-- START --

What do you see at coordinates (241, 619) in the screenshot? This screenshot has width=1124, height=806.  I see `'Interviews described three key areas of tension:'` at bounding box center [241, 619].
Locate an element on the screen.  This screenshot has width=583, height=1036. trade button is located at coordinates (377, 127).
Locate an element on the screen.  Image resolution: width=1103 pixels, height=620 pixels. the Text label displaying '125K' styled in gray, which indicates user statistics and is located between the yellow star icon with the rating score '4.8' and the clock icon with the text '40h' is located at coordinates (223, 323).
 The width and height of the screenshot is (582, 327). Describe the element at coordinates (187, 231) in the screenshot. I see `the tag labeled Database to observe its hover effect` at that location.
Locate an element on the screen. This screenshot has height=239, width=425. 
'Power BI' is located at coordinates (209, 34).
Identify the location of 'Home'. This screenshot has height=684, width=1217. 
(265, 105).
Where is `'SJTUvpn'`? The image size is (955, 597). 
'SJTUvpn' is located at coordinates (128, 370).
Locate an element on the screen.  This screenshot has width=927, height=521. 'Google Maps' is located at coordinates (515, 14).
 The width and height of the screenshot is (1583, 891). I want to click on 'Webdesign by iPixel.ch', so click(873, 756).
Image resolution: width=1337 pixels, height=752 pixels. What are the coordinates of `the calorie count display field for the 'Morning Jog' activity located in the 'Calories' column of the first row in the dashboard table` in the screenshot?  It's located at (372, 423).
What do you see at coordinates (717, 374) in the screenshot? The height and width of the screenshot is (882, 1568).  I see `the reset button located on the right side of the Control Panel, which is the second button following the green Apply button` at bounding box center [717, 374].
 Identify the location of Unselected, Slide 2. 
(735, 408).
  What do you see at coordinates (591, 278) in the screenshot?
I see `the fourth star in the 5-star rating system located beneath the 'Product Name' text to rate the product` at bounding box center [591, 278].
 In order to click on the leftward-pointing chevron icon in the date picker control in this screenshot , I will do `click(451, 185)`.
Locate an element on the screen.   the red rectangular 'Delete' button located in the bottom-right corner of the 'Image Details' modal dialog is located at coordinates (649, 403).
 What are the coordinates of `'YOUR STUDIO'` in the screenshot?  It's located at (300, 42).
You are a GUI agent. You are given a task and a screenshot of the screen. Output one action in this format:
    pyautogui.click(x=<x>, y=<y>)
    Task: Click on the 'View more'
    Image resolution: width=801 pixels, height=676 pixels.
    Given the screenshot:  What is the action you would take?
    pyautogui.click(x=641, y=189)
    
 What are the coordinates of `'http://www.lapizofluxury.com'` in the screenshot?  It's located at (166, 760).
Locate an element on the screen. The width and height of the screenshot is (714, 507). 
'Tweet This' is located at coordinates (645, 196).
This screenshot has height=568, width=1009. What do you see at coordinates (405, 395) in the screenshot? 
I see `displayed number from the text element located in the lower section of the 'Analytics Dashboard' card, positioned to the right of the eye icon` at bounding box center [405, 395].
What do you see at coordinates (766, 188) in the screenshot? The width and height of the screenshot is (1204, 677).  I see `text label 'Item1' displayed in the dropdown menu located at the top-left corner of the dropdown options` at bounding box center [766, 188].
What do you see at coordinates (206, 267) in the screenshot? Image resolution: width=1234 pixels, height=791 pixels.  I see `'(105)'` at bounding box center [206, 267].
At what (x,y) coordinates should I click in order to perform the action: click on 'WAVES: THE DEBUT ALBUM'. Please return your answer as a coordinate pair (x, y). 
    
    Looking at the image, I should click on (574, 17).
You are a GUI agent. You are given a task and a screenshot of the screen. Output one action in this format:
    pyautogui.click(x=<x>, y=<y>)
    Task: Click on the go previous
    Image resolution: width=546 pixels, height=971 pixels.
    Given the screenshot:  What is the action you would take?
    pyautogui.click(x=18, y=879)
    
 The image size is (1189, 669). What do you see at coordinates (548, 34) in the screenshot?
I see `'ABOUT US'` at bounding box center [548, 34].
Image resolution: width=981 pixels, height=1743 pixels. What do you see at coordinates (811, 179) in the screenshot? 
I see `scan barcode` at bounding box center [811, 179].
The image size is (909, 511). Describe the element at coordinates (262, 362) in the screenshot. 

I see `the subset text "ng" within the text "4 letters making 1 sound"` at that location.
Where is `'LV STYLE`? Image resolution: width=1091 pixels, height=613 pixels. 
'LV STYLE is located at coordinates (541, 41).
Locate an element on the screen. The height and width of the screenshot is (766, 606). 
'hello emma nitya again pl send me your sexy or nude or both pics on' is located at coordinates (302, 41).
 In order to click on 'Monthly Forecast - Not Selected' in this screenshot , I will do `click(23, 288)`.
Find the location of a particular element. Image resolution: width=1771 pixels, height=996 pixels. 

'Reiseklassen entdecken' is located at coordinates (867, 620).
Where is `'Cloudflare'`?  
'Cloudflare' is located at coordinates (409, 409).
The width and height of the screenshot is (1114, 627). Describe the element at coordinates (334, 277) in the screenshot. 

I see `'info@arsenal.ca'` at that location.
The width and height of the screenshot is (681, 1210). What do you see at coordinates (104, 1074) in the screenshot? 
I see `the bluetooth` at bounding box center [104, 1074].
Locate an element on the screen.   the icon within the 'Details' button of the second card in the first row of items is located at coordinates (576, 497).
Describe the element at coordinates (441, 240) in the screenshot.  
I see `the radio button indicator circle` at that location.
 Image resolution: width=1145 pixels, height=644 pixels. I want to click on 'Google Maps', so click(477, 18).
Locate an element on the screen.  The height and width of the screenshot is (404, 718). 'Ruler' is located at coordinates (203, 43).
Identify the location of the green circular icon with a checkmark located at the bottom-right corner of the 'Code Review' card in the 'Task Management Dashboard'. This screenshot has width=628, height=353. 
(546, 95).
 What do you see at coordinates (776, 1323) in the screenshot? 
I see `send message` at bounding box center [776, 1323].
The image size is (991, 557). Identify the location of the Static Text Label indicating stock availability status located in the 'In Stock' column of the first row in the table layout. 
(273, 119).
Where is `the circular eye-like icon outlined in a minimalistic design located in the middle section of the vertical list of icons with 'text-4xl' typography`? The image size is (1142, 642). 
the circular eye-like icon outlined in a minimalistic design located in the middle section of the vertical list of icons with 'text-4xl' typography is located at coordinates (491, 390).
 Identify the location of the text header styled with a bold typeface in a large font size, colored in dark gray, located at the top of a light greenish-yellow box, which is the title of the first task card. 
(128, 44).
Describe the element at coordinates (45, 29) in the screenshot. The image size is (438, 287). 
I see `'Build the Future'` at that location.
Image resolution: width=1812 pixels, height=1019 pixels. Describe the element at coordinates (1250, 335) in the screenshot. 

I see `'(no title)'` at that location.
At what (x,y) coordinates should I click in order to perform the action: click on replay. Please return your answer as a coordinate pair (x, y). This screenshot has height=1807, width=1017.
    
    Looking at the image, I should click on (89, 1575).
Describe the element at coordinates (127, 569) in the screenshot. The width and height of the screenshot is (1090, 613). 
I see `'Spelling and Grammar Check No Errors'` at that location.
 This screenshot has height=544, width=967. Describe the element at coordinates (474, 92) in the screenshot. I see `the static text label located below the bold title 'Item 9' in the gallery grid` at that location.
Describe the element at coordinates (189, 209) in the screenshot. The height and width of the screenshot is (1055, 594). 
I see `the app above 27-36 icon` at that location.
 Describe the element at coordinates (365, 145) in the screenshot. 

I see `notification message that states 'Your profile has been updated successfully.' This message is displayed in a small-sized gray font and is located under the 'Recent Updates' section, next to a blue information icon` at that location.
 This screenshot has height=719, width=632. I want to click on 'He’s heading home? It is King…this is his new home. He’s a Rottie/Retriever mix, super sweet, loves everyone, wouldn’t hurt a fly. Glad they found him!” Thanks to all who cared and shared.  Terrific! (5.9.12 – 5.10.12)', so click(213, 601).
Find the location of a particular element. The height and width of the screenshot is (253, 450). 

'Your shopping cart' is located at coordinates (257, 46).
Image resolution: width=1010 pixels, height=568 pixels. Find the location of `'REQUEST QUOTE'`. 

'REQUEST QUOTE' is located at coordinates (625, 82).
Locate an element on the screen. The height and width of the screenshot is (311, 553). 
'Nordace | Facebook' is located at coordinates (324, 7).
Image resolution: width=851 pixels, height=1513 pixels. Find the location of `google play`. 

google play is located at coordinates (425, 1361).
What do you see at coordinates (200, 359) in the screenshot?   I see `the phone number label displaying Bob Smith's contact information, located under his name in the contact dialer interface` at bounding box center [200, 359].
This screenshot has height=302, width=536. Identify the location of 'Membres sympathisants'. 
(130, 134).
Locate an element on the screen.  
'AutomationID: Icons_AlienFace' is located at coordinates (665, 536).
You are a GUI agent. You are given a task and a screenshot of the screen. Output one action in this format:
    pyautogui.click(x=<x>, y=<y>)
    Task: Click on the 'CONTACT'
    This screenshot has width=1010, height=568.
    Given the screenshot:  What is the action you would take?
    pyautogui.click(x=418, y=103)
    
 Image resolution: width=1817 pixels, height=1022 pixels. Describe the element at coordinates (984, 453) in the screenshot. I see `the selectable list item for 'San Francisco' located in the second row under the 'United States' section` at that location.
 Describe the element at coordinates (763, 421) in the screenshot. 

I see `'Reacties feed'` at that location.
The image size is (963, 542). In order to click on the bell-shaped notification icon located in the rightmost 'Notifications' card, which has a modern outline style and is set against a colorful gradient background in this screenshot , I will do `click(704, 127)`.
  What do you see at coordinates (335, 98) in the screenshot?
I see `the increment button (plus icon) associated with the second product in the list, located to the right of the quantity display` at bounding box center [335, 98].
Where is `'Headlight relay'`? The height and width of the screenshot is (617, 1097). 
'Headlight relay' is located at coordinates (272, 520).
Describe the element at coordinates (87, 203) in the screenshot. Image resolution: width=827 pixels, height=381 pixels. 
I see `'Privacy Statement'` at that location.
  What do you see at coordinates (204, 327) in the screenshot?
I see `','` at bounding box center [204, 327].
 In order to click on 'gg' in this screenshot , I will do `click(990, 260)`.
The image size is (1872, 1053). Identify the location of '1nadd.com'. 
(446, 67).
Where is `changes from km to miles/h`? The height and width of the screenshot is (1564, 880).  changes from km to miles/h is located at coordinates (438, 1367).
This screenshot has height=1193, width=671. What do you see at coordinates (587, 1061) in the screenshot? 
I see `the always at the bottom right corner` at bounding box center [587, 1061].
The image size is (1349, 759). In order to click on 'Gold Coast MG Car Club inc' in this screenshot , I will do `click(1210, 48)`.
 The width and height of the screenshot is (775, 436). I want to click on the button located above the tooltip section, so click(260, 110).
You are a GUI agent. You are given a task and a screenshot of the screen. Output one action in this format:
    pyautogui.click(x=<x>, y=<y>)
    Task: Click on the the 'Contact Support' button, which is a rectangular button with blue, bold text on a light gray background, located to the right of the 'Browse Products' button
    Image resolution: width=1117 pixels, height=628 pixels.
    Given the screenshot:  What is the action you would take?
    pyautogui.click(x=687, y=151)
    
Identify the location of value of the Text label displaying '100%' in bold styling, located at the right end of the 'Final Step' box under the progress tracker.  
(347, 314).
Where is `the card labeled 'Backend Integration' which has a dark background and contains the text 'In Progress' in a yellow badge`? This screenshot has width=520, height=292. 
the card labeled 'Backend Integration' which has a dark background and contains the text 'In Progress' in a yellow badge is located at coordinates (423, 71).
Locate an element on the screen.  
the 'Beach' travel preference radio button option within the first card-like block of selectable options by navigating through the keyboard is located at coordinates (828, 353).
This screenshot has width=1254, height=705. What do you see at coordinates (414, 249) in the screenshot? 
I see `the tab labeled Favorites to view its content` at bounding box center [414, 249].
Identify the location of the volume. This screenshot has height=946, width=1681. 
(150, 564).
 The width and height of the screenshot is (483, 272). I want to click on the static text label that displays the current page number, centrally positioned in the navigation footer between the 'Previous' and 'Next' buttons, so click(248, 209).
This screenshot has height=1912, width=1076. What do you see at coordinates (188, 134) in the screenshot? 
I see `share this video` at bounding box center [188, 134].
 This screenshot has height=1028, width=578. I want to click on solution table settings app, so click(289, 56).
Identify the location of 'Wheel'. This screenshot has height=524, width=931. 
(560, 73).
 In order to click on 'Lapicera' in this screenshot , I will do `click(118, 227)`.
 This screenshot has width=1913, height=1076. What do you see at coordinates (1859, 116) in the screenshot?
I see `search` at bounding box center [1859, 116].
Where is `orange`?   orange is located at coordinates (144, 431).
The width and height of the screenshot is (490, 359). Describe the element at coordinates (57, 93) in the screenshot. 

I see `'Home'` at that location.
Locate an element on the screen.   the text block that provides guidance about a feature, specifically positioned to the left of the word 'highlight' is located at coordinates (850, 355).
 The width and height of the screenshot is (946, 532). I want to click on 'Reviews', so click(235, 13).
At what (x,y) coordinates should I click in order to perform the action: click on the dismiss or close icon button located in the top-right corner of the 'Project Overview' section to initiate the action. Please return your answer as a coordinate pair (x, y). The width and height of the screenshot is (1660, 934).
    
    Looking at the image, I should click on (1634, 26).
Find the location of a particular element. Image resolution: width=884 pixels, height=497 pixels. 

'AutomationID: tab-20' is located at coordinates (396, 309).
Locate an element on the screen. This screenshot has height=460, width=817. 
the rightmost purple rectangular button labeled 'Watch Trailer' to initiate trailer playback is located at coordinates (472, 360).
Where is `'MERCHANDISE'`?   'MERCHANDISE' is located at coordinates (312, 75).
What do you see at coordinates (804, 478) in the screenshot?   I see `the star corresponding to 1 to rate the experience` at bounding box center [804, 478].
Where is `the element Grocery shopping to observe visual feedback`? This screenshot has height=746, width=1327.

-- END --

Please give the data from the line with "In order to click on 'gg'" to the line with "pyautogui.click(x=687, y=151)" again, changing "Identify the location of" to "Find the position of" and leaving everything else as it is.

-- Task result --
 In order to click on 'gg' in this screenshot , I will do `click(990, 260)`.
The image size is (1872, 1053). Find the position of '1nadd.com'. 
(446, 67).
Where is `changes from km to miles/h`? The height and width of the screenshot is (1564, 880).  changes from km to miles/h is located at coordinates (438, 1367).
This screenshot has height=1193, width=671. What do you see at coordinates (587, 1061) in the screenshot? 
I see `the always at the bottom right corner` at bounding box center [587, 1061].
The image size is (1349, 759). In order to click on 'Gold Coast MG Car Club inc' in this screenshot , I will do `click(1210, 48)`.
 The width and height of the screenshot is (775, 436). I want to click on the button located above the tooltip section, so click(260, 110).
You are a GUI agent. You are given a task and a screenshot of the screen. Output one action in this format:
    pyautogui.click(x=<x>, y=<y>)
    Task: Click on the the 'Contact Support' button, which is a rectangular button with blue, bold text on a light gray background, located to the right of the 'Browse Products' button
    Image resolution: width=1117 pixels, height=628 pixels.
    Given the screenshot:  What is the action you would take?
    pyautogui.click(x=687, y=151)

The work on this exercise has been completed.